All of the entries should be restated word for word, but without their pictures.

Stored items:
┄┄┄┄┄┄
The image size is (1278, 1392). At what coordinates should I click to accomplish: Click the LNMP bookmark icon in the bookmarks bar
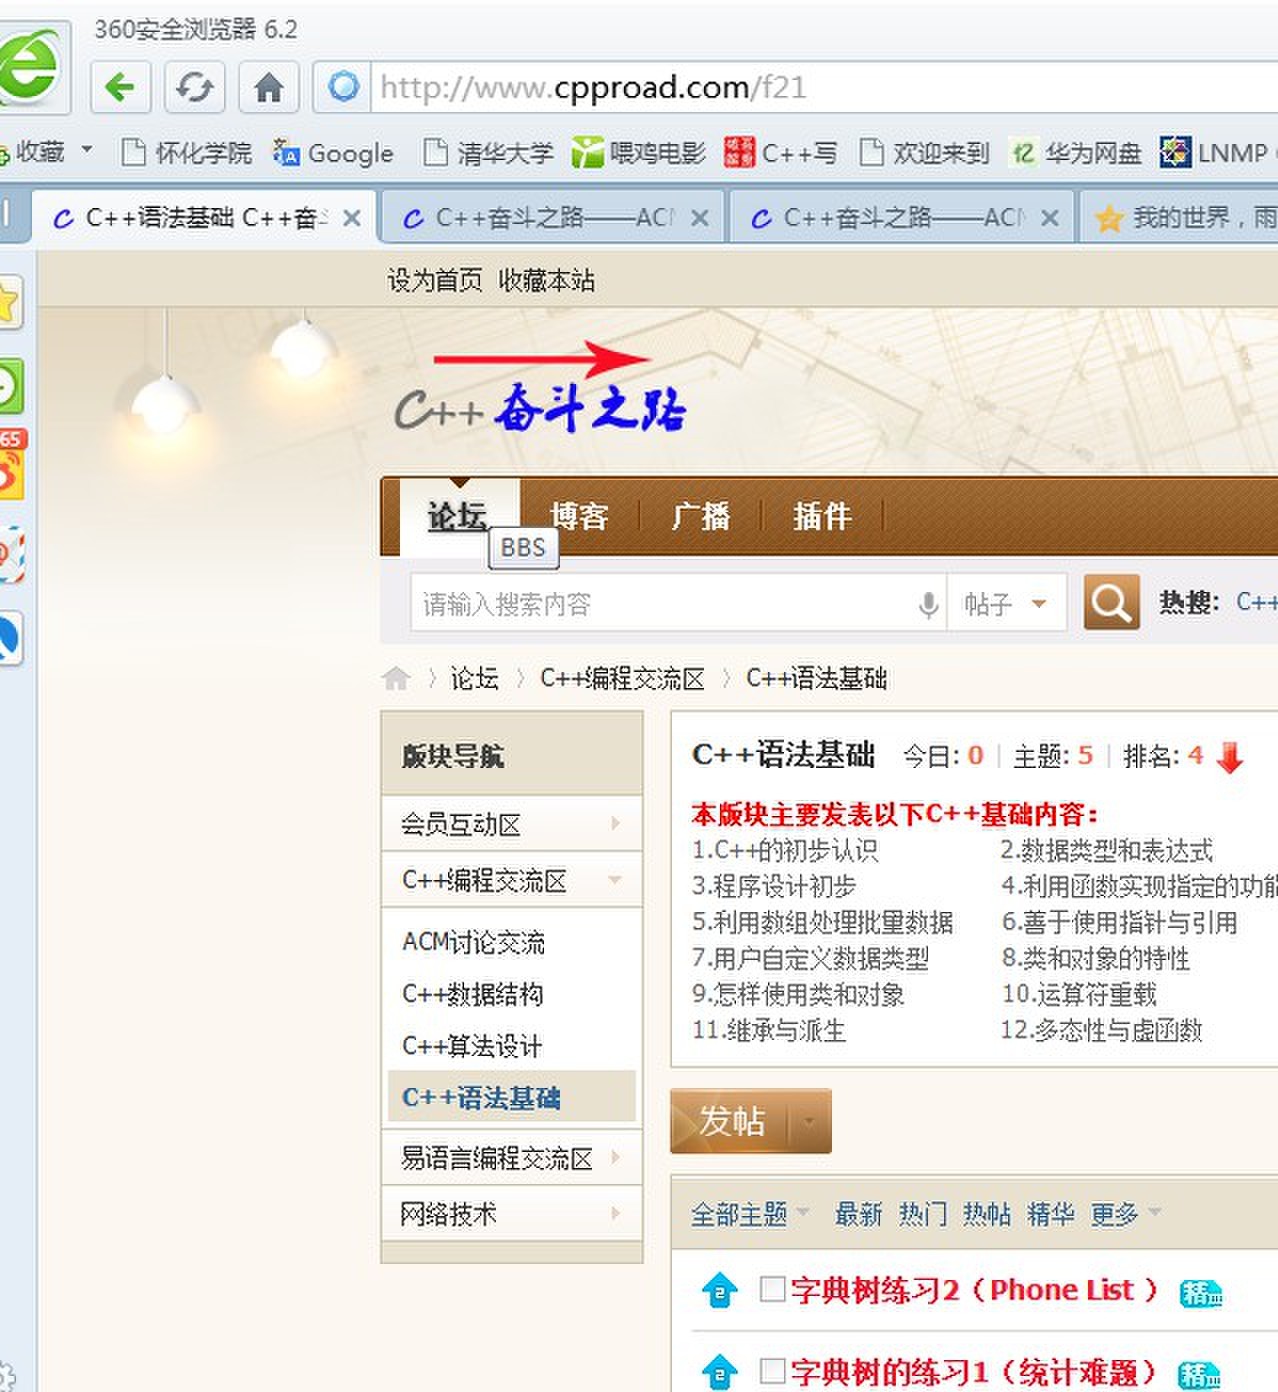tap(1176, 153)
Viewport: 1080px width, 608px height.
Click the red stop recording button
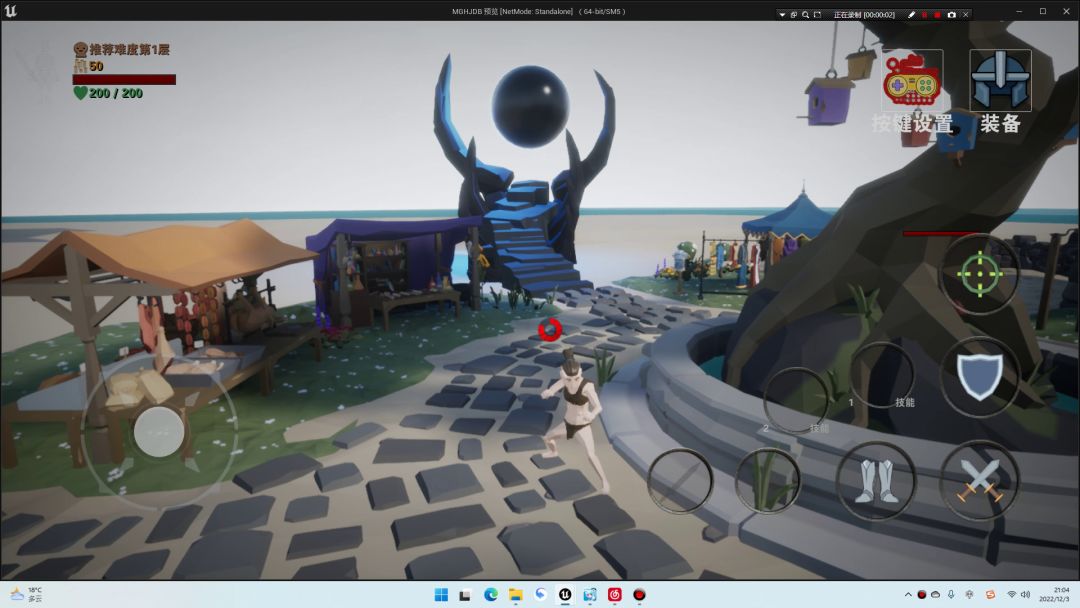[x=937, y=15]
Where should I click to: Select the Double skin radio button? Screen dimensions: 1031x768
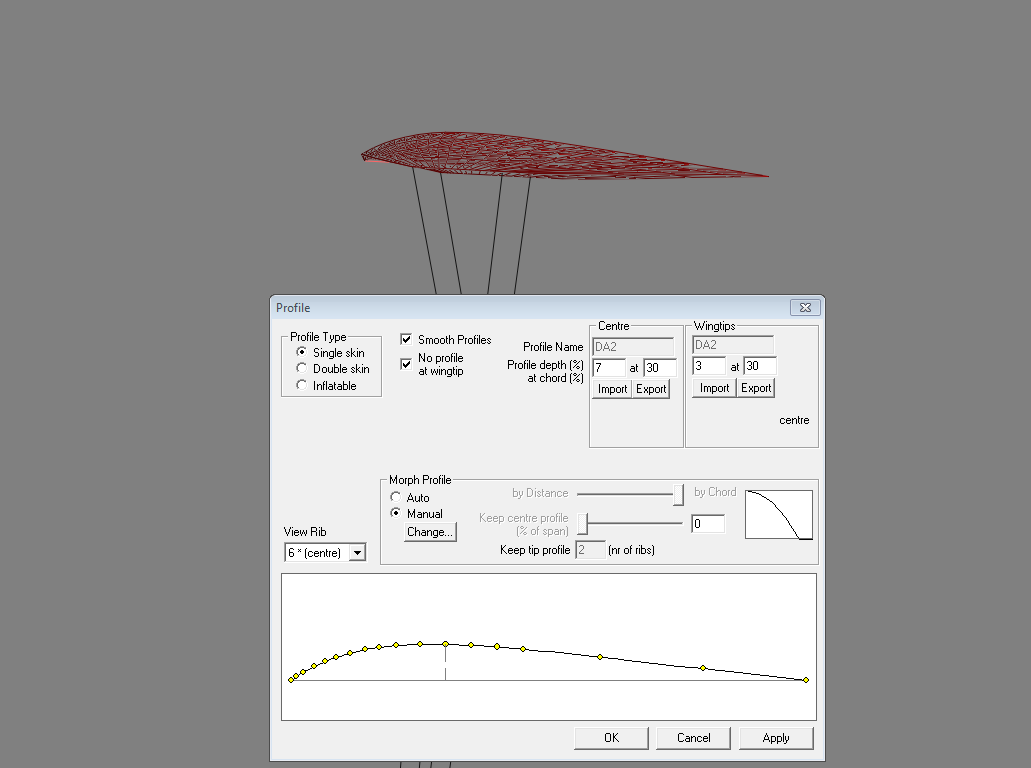pyautogui.click(x=301, y=369)
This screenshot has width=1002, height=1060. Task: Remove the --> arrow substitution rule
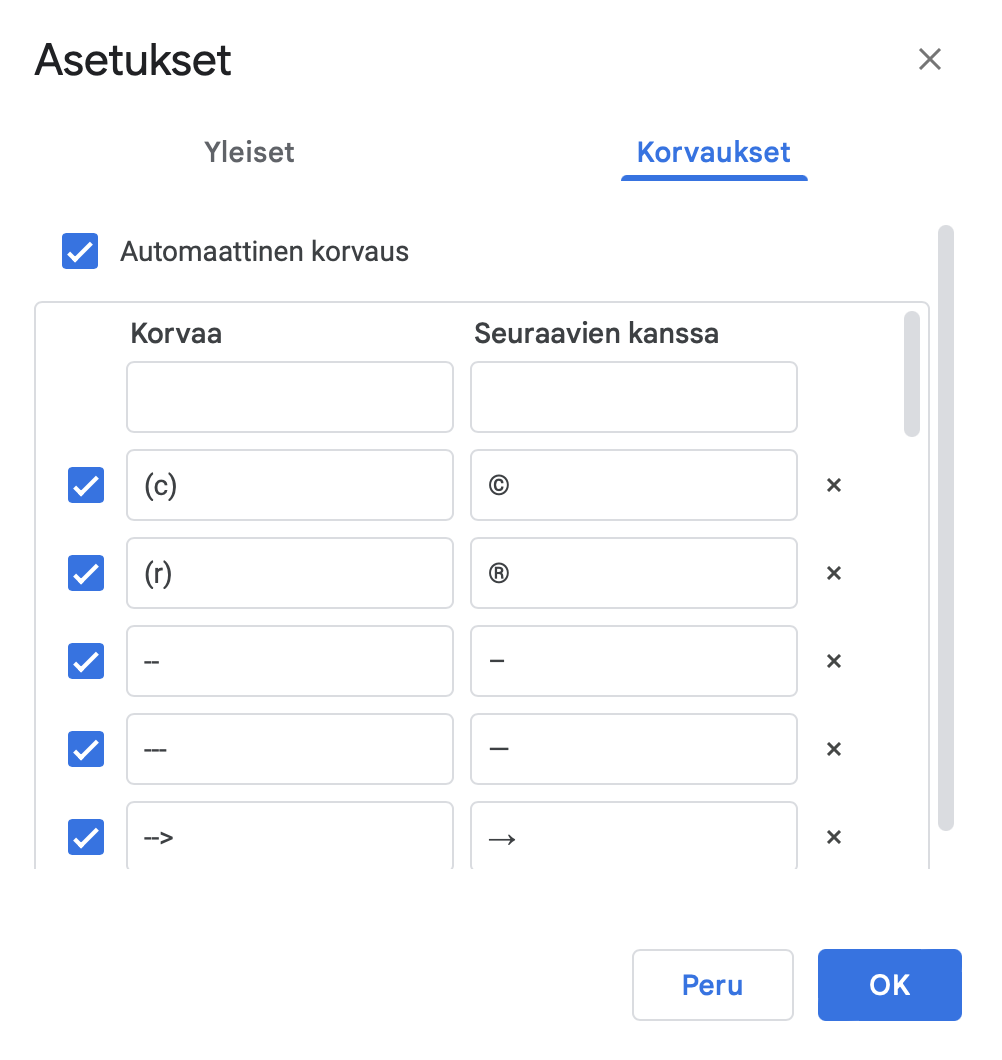pos(834,837)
┄┄┄┄┄┄
## Final answer:
The image size is (1278, 1392). At what coordinates should I click to accomplish: Click the LNMP bookmark icon in the bookmarks bar
tap(1176, 153)
Viewport: 1080px width, 608px height.
Click the red stop recording button
[x=937, y=15]
Where should I click to: Select the Double skin radio button? Screen dimensions: 1031x768
pyautogui.click(x=301, y=369)
This screenshot has width=1002, height=1060. Task: Remove the --> arrow substitution rule
pos(834,837)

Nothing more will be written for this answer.